◆ **DIE AUFGABEN**:
1 > Fass die Besprechung von Zamoyskis Napoleon-Biografie in zwei Sätzen zusammen.
2 > Welche beiden Bücher Zamoyskis nennt die Besprechung seiner Napoleon-Biografie als Welterfolge?
3 > Gib aus der Besprechung der Napoleon-Biografie alles von „Zum 250. Geburtstag“ bis hinunter zu „angedeihen zu lassen.“ wortgetreu wieder.

◆ **DER TEXT**:
_ _ _ _ _

ADAM ZAMOYSKI: „NAPOLEON. EIN LEBEN“


„Was für ein Roman war mein Leben“, sagte Napoleon Bonaparte (1769-1821) gegen Ende seines Lebens, das keine 52 Jahre währte. Um wie viel voller als bei fast jeder anderen Persönlichkeit der Weltgeschichte es war und dass es diese wie bei kaum einem anderen prägte und veränderte – dutzende Biografien haben es beschrieben.
Zum 250. Geburtstag des Korsen in diesem Jahr legt mit Adfam Zamoyski gleichwohl ein besonderer Kenner der Materie unter dem schlichten Titel „Napoleon. Ein Leben“ eine neue voluminöse Biografie vor. Mit seinen viel gerühmten Welterfolgen „1812“ und „1815“ hat sich der britische Historiker mit der polnischen Herkunft zentralen Teilen des Wirkens des berühmtesten Feldherrn und Herrschers der europäischen Geschichte gewidmet.
Das neue Buch jedoch geht einen anderen Weg als die meisten Biografien, denn Zamoyski folgt der Vita nicht eingebettet in die von ihm geprägte Epoche und all die politischen und militärischen Konstellationen sondern als ganz persönliche Lebenschronik. Und er schickt in seiner Einleitung seine Absicht voraus, Napoleon eine möglichst „normale“ Betrachtung angedeihen zu lassen.
Er weist darauf hin, dass das Bild Napoleons als Monster durch die Geschichtsschreibung der Sieger vorgeprägt war. Er aber wolle den Franzosenherrscher im Kontext seiner Zeit beschreiben, denn: „Napoleon war in jeder Beziehung ein Kind seiner Zeit.“ Nachweislich seien die anderen europäischen Staatenlenker in ihrem moralischen Handeln nicht besser als das revolutionäre wie auch das imperiale Frankreich gewesen.

_ _ _ _ _

◆ **DATENLISTE**:
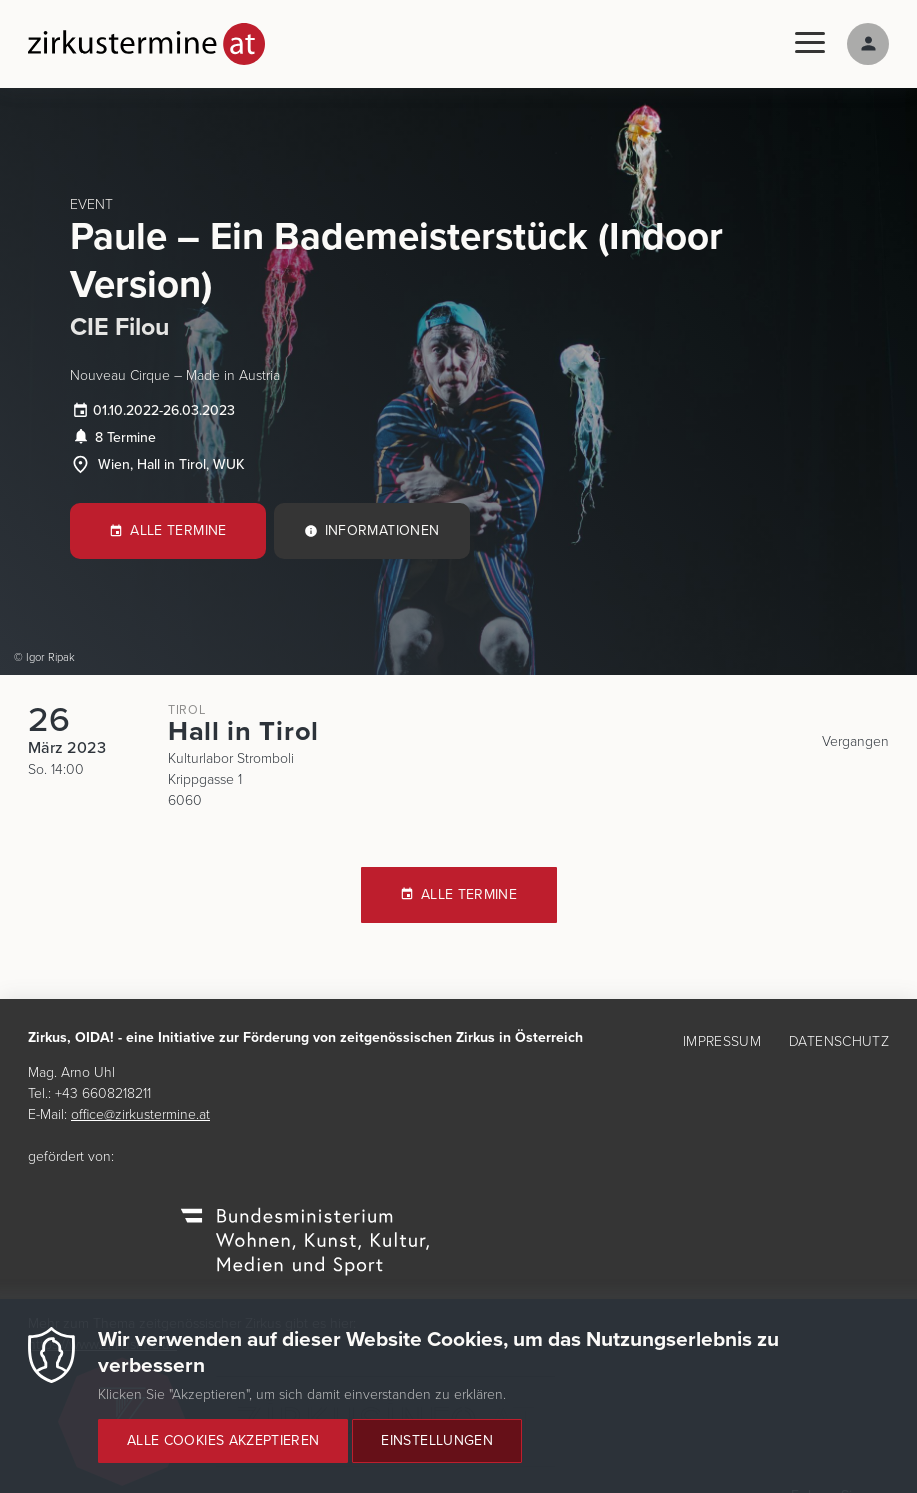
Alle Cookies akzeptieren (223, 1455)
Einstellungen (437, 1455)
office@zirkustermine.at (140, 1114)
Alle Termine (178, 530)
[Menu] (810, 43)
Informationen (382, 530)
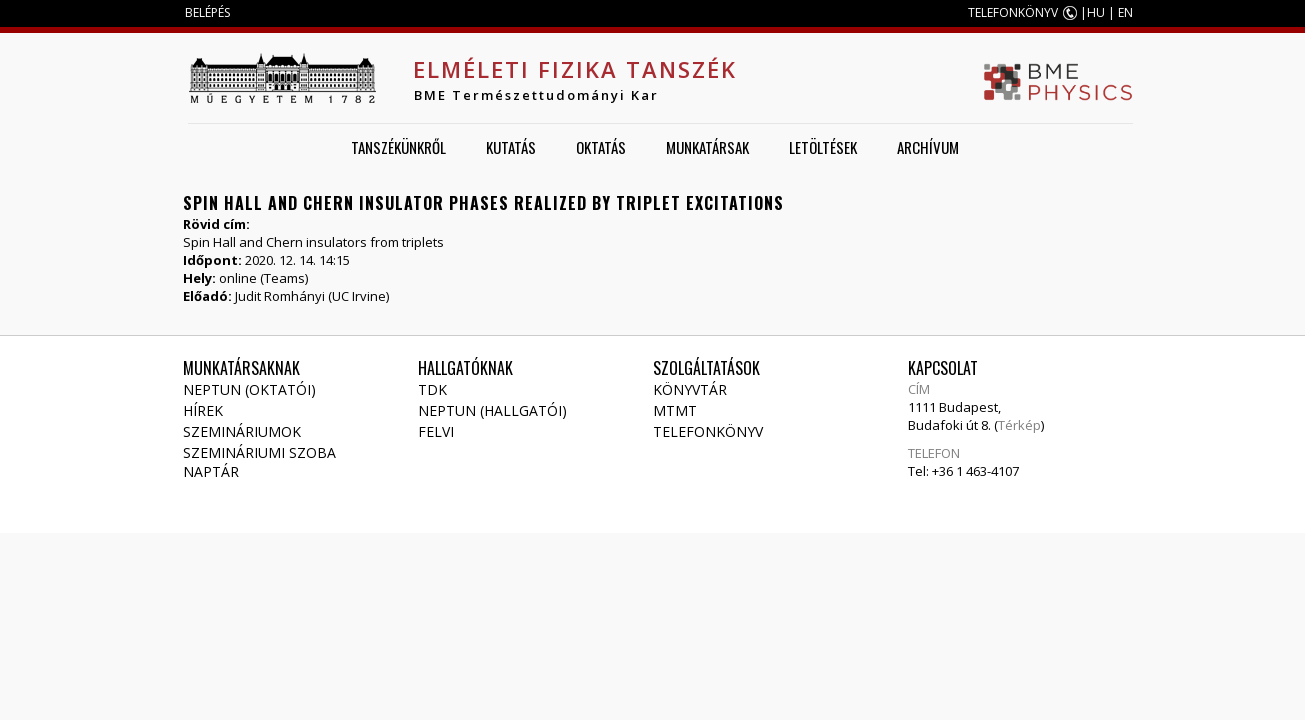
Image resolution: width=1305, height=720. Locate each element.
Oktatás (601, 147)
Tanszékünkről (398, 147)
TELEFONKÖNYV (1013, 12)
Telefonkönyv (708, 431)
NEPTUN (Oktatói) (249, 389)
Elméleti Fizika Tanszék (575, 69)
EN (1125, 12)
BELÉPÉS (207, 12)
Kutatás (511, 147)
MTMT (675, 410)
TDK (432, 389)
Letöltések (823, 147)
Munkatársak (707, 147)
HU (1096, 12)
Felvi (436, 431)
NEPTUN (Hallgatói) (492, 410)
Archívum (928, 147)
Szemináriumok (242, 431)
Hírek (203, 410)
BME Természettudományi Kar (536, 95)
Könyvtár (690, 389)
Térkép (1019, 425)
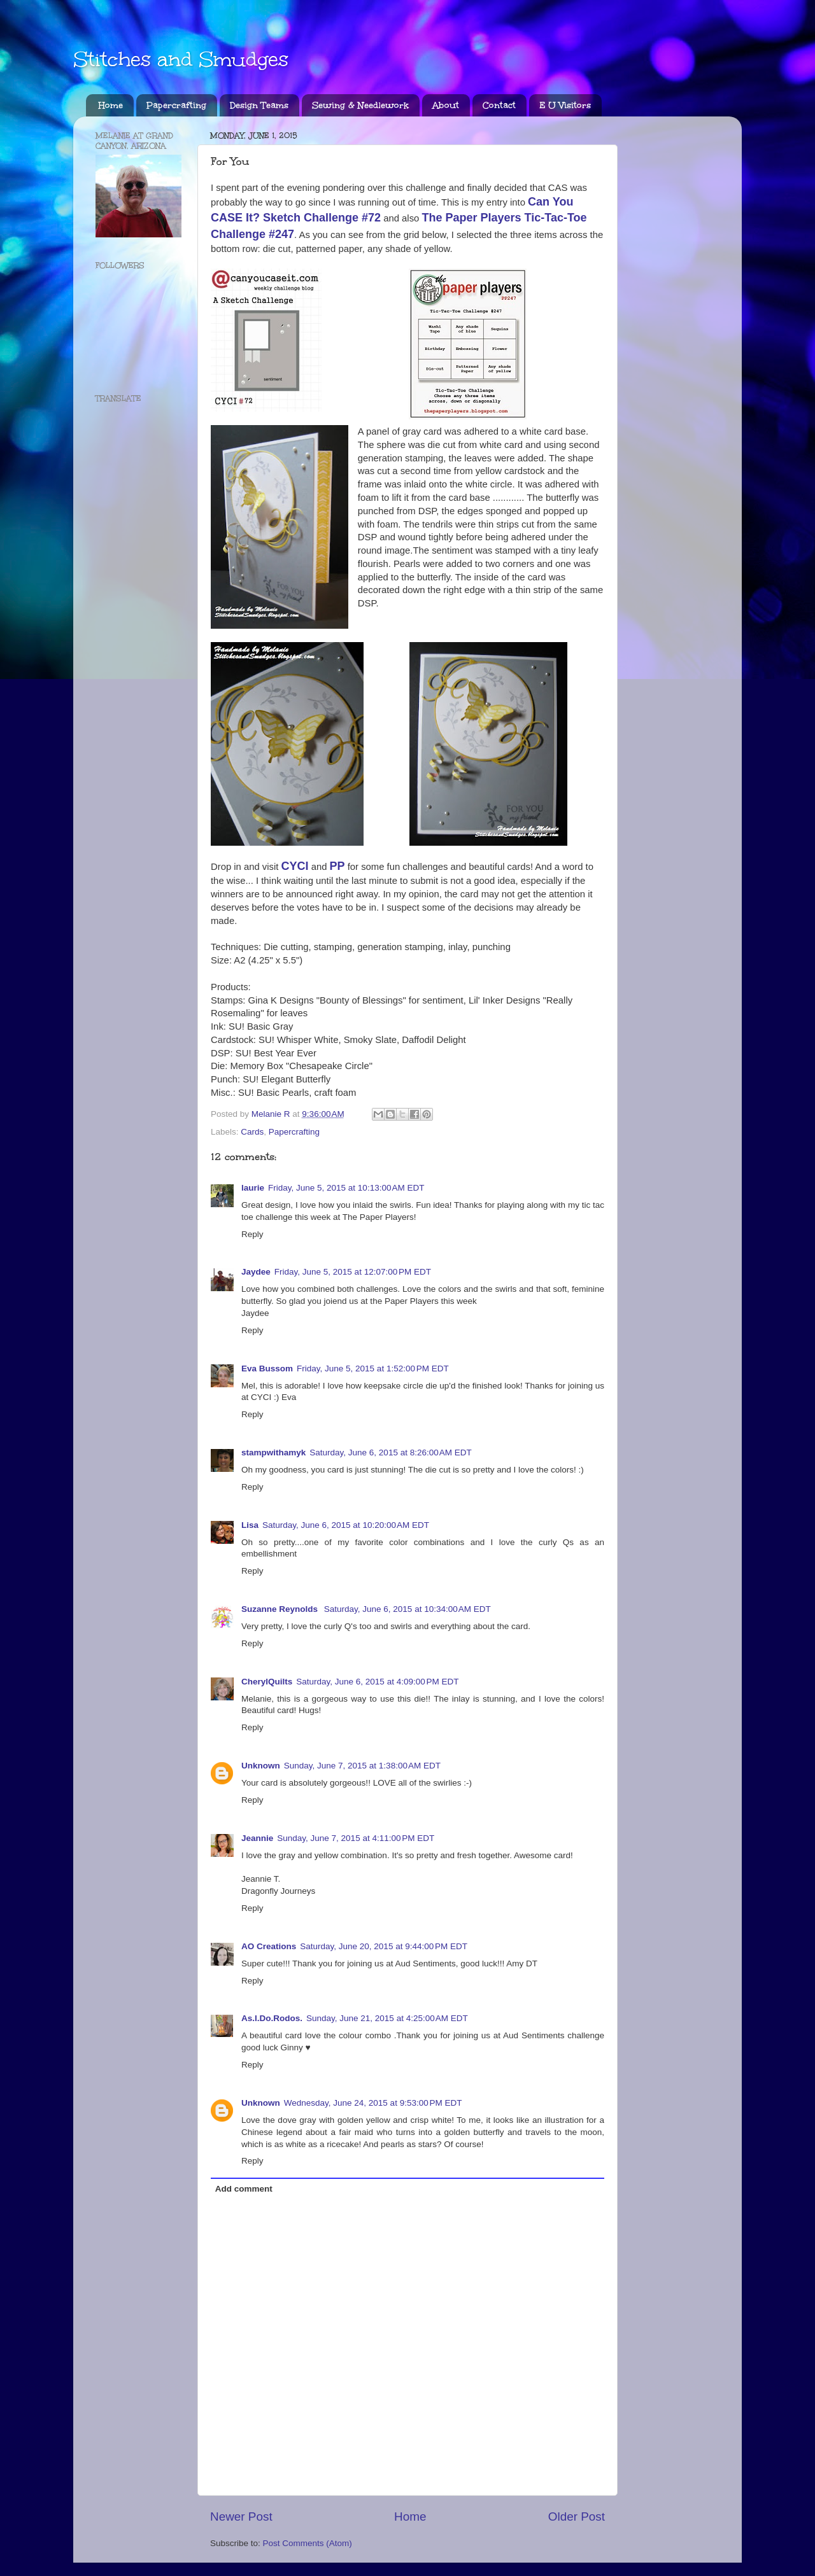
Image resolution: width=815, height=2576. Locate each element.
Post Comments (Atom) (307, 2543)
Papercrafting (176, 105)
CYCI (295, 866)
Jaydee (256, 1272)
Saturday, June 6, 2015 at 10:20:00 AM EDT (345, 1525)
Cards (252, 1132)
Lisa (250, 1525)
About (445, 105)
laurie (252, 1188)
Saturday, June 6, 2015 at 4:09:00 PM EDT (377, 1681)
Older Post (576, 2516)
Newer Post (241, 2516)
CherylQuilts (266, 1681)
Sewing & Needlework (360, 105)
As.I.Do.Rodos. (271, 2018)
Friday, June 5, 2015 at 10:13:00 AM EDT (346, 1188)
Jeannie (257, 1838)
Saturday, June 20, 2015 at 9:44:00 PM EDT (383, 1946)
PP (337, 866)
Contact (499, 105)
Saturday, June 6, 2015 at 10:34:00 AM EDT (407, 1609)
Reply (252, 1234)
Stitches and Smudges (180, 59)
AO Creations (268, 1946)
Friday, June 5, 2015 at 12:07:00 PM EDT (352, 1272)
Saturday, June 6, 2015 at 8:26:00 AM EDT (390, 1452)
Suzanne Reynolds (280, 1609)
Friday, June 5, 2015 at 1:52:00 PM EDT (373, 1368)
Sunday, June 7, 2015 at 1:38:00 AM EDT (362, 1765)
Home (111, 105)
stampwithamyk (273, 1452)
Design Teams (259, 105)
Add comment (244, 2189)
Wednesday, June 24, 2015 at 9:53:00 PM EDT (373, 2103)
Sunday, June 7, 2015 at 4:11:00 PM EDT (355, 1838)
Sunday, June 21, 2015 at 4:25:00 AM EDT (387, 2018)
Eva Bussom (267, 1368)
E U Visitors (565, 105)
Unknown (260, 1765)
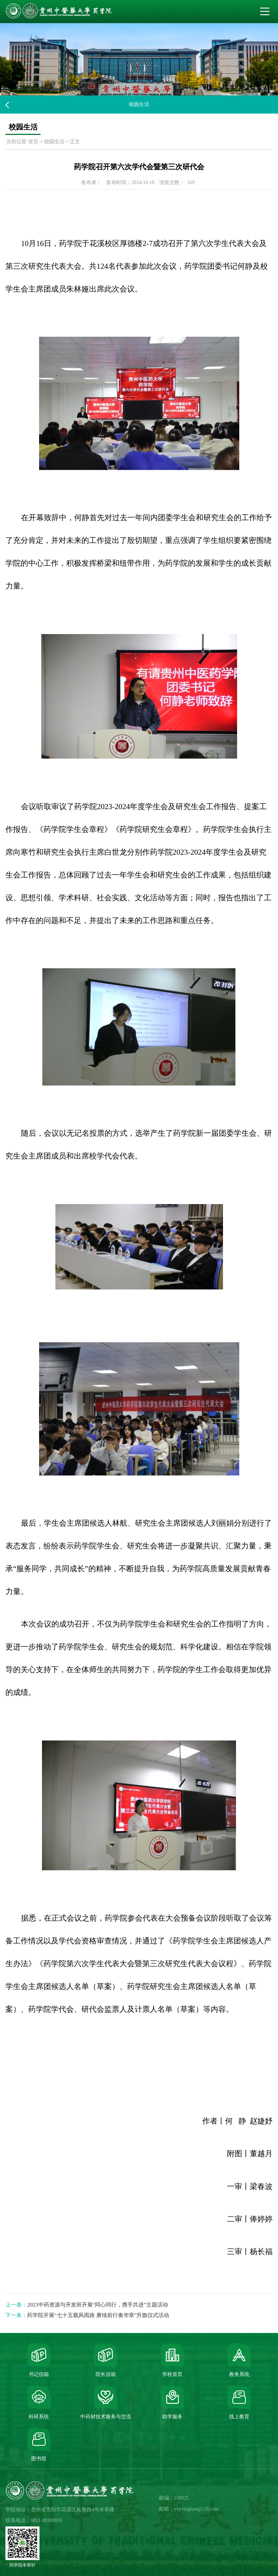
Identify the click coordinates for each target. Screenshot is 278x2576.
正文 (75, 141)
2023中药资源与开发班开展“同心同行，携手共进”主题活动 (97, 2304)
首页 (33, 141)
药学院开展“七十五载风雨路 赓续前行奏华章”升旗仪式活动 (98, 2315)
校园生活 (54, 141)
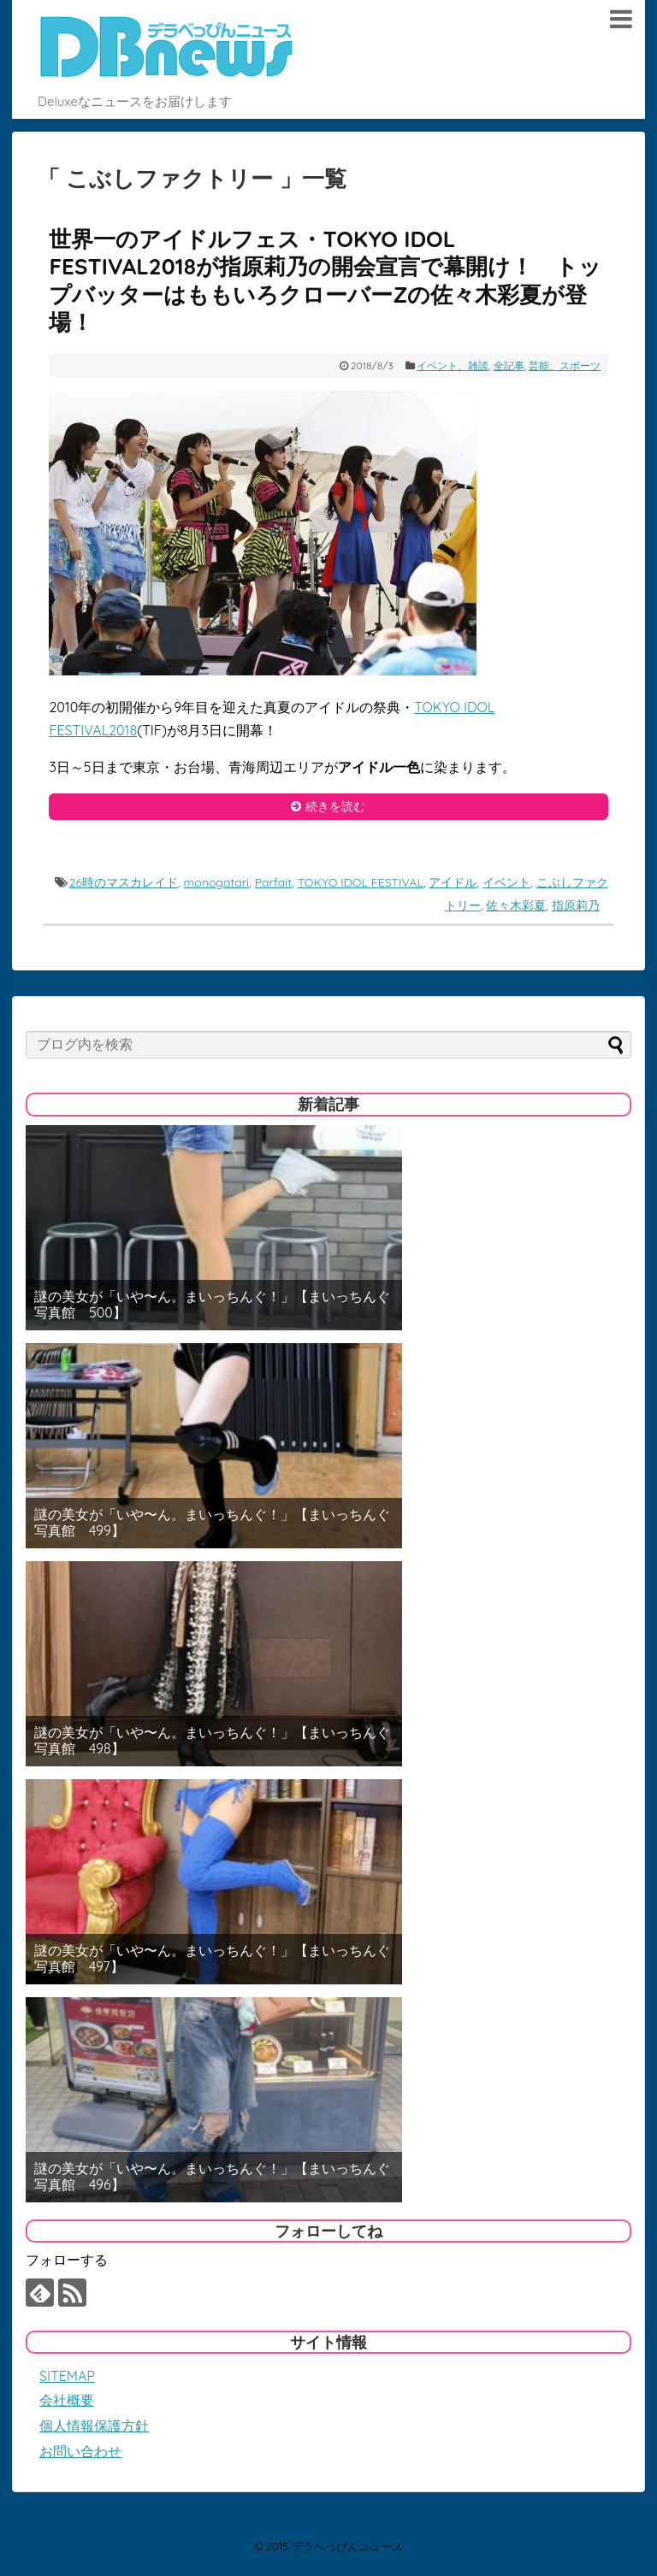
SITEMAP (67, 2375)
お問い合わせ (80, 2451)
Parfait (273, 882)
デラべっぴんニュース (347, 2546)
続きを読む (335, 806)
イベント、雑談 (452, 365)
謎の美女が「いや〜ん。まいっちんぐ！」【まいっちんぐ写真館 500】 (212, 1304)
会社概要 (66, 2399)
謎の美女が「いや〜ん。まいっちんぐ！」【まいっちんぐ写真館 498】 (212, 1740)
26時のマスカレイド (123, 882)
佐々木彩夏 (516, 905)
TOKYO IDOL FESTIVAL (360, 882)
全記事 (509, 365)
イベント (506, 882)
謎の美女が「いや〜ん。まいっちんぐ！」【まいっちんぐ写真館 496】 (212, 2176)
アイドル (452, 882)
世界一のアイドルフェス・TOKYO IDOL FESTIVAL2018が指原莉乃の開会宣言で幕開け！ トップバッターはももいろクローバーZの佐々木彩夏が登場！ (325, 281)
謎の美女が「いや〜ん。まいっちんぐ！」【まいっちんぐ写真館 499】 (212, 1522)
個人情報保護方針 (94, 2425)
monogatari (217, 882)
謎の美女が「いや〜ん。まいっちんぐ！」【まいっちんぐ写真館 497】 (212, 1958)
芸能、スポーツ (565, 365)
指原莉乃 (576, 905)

_ _ _ _ _

◆ **DIE LÖSUNGEN**:
1 > Zum 250. Geburtstag Napoleons legt der britische Historiker Adam Zamoyski, bekannt durch seine Erfolge „1812“ und „1815“, mit „Napoleon. Ein Leben“ eine neue umfangreiche Biografie vor. Anders als die meisten Biografien erzählt sie Napoleons Leben als ganz persönliche Lebenschronik und will ihn nicht als das von den Siegern gezeichnete Monster zeigen, sondern als Kind seiner Zeit.

2 > „1812“ und „1815“.

3 >
Zum 250. Geburtstag des Korsen in diesem Jahr legt mit Adfam Zamoyski gleichwohl ein besonderer Kenner der Materie unter dem schlichten Titel „Napoleon. Ein Leben“ eine neue voluminöse Biografie vor. Mit seinen viel gerühmten Welterfolgen „1812“ und „1815“ hat sich der britische Historiker mit der polnischen Herkunft zentralen Teilen des Wirkens des berühmtesten Feldherrn und Herrschers der europäischen Geschichte gewidmet.
Das neue Buch jedoch geht einen anderen Weg als die meisten Biografien, denn Zamoyski folgt der Vita nicht eingebettet in die von ihm geprägte Epoche und all die politischen und militärischen Konstellationen sondern als ganz persönliche Lebenschronik. Und er schickt in seiner Einleitung seine Absicht voraus, Napoleon eine möglichst „normale“ Betrachtung angedeihen zu lassen.